10. Review guidelines for parental consent and participant guidelines and ensure systems are able to facilitate obligations.

The Library have committed to "adopting all ten recommendations", adding that they are "committed to providing a welcoming, inclusive, and respectful place for cultural expression and engagement."

===Subsequent Duldig ABC interview and retirement===
On 20 August 2024, Duldig spoke about the matter to ABC Radio Melbourne's Raf Epstein. Duldig again insisted that the workshops were not cancelled, but rather postponed, and that the issue had been related to "duty of care" and the need to create "a safe and respectful place for everyone." He also added that the Library "had done the work as an institution to be resilient around the drag queen story time but (wasn't) ready to face the challenges of dealing with hate speech and other things that related to Gaza." Duldig denied that pressure from Library donors motivated the decision.

On 21 July 2025, the Library announced that Duldig would retire "at the conclusion of his current contract, to focus on family responsibilities interstate."

===Subsequent Christine Christian interview===
On 7 June 2025, Library board member Christine Christian discussed the matter in the Australian Financial Review.

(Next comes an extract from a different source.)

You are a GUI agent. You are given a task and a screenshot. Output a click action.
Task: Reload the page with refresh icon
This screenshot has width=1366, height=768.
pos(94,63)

The Review's article reported - in the body of the article itself, without quoting Christian directly - that the Library made the decision because the authors were critical of Israel:

Last year, (the Library) took a controversial and much-scrutinised decision to postpone a series of teen writing workshops. It did this because several of the authors contracted to lead the workshops had posted dozens of times decrying Israel’s incursion into Gaza and its effects on the enclave’s civilians, to varying degrees of vehemence. In response, the library’s board decided to delay the workshops until it reviewed its contracts and procedures.

The article also quotes Christian as saying the decision was made because of "the possibility of unaccompanied minors being exposed to what could be considered hate speech... This was about minors and our duty of care – some participants [in the boot camp] were as young as seven.”